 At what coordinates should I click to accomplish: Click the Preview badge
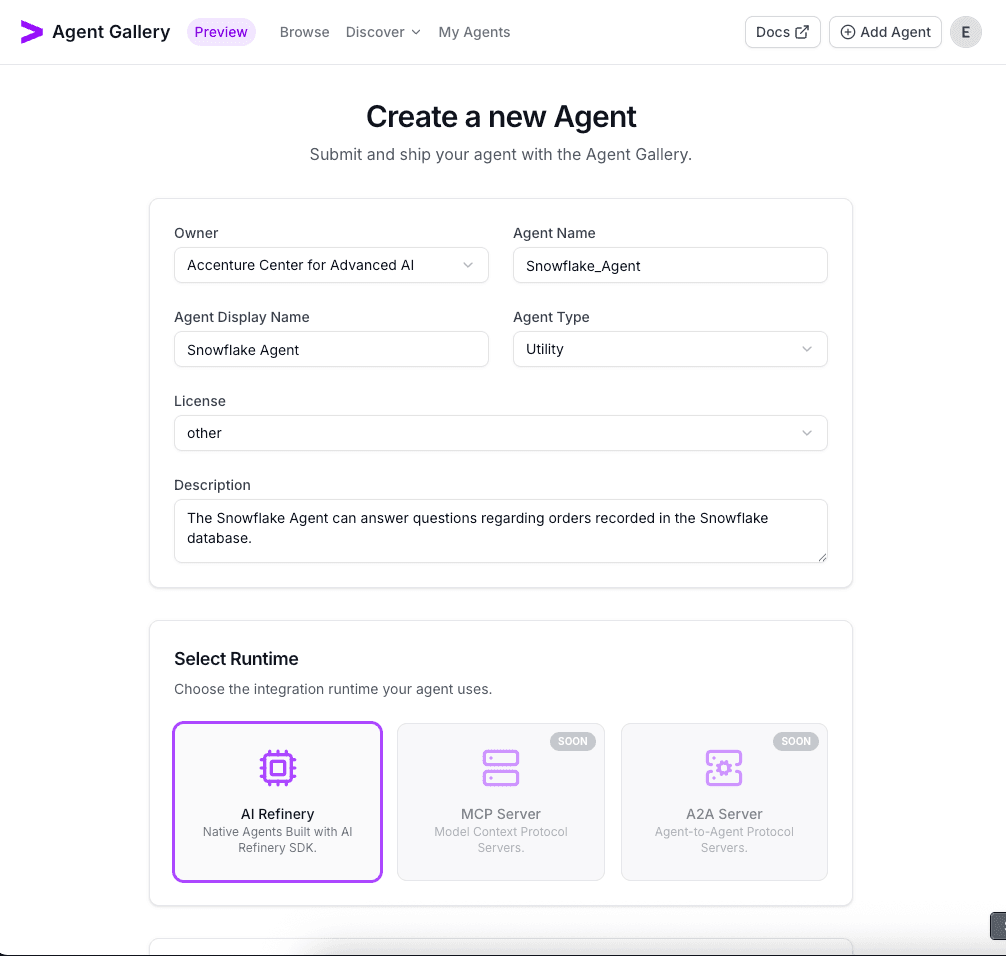221,31
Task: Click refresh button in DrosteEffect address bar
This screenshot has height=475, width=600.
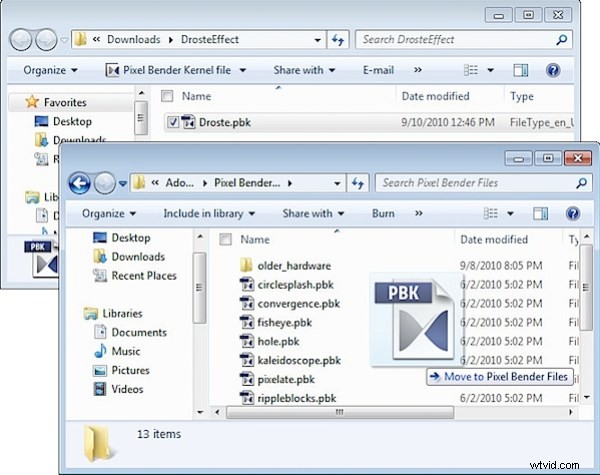Action: (337, 40)
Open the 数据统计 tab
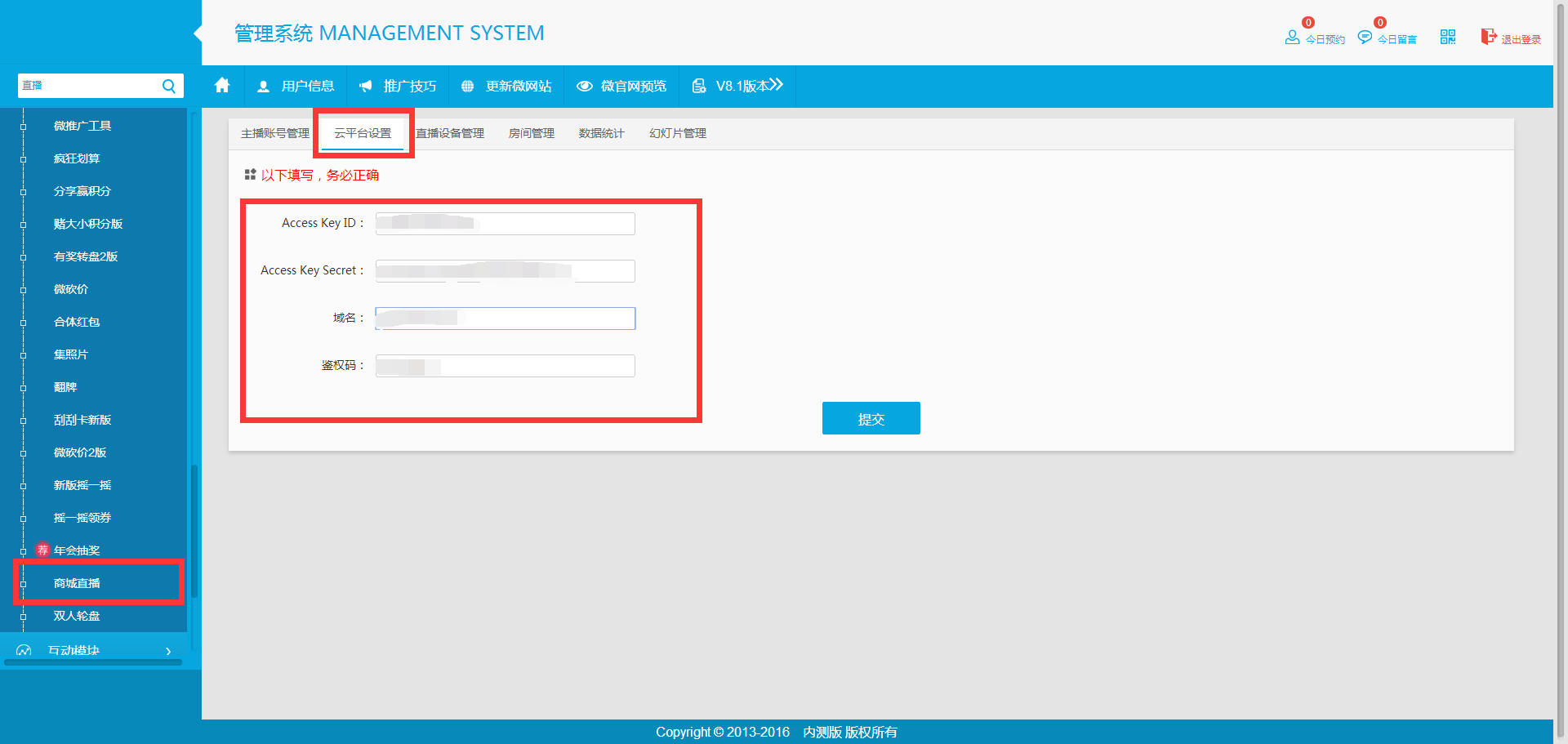Viewport: 1568px width, 744px height. (x=601, y=133)
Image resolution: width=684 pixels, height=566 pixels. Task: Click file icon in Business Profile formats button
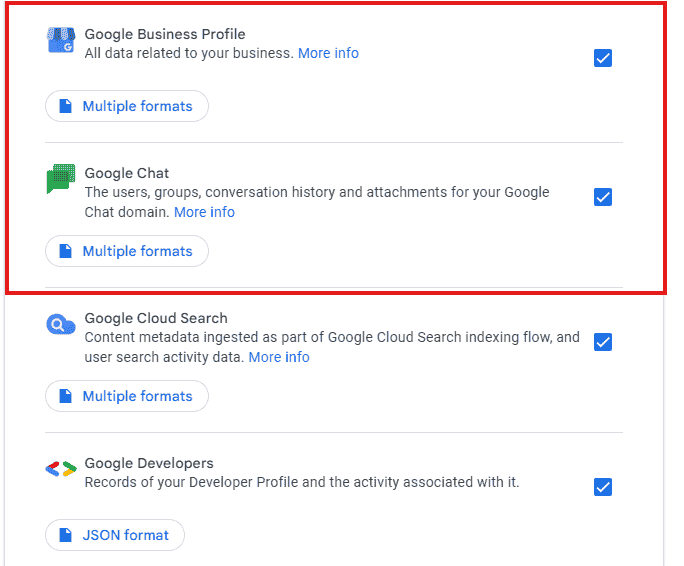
•••••
## EXERCISE BRIEF
Go through the material line by line. Show each line that contains the string "Task".

## WORKED SOLUTION
Task: Click refresh button in DrosteEffect address bar
Image resolution: width=684 pixels, height=566 pixels. Task: Click file icon in Business Profile formats button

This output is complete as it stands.